Beginning with the very first line, please reproduce the entries exactly through the line containing "Cookie (776, 2550)".

─── Materials provided ───

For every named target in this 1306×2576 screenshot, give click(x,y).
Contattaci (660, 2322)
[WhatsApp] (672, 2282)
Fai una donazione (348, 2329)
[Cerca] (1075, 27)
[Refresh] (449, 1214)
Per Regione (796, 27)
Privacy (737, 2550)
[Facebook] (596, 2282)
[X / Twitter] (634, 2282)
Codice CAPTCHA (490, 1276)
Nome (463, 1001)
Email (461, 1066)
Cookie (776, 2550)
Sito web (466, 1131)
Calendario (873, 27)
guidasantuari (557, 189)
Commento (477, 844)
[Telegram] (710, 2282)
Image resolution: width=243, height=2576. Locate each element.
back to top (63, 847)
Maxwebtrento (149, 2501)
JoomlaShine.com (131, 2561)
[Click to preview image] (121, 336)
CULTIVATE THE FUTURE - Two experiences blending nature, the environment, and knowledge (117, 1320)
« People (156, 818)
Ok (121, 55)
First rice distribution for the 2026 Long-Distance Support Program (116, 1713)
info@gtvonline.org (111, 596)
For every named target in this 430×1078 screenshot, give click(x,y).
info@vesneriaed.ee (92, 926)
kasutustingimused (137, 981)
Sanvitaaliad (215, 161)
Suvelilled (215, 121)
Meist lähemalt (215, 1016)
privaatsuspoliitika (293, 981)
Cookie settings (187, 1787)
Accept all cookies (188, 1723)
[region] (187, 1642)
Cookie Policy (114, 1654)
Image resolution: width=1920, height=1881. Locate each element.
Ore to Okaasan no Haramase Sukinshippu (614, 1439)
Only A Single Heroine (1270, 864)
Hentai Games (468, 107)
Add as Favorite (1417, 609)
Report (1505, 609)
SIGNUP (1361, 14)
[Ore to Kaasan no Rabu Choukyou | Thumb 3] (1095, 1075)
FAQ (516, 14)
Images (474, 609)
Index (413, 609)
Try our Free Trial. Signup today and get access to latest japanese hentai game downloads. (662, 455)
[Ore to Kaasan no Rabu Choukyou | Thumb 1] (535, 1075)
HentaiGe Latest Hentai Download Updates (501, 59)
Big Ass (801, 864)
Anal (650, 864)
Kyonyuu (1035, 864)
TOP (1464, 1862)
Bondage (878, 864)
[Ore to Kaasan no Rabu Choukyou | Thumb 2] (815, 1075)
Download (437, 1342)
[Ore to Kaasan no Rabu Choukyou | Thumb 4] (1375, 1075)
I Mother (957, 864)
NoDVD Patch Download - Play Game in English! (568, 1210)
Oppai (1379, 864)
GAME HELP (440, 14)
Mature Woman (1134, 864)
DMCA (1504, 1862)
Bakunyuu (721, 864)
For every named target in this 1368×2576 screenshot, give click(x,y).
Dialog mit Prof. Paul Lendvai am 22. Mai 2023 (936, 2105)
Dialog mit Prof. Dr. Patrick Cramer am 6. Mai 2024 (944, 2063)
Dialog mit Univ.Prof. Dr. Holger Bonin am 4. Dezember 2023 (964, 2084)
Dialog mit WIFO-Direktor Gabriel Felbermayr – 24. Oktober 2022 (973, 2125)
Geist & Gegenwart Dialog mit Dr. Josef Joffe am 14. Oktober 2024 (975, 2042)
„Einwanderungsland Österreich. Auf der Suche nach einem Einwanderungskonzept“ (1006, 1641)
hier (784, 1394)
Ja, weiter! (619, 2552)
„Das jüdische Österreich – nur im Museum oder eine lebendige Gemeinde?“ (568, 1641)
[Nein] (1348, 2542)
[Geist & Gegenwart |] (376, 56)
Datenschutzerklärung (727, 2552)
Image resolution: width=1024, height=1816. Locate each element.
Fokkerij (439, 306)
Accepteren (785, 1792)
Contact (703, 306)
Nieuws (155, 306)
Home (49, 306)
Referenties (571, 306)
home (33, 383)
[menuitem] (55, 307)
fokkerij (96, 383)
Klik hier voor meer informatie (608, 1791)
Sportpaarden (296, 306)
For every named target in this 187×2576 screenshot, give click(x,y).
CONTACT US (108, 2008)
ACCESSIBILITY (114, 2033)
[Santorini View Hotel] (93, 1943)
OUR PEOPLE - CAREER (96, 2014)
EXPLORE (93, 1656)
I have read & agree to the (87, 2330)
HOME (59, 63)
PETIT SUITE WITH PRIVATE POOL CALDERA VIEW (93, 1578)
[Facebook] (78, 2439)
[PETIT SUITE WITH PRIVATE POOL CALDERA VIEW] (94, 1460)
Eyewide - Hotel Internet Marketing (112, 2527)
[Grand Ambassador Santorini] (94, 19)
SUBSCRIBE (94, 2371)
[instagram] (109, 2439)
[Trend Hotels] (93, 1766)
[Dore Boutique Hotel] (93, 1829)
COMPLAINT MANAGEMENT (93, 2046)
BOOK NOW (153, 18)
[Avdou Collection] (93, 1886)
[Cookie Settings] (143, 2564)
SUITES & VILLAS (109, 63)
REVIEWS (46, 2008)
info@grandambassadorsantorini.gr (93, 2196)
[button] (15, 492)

───

__Task output__.
For every named target in this 1306×2576 screenshot, give click(x,y).
Contattaci (660, 2322)
[WhatsApp] (672, 2282)
Fai una donazione (348, 2329)
[Cerca] (1075, 27)
[Refresh] (449, 1214)
Per Regione (796, 27)
Privacy (737, 2550)
[Facebook] (596, 2282)
[X / Twitter] (634, 2282)
Codice CAPTCHA (490, 1276)
Nome (463, 1001)
Email (461, 1066)
Cookie (776, 2550)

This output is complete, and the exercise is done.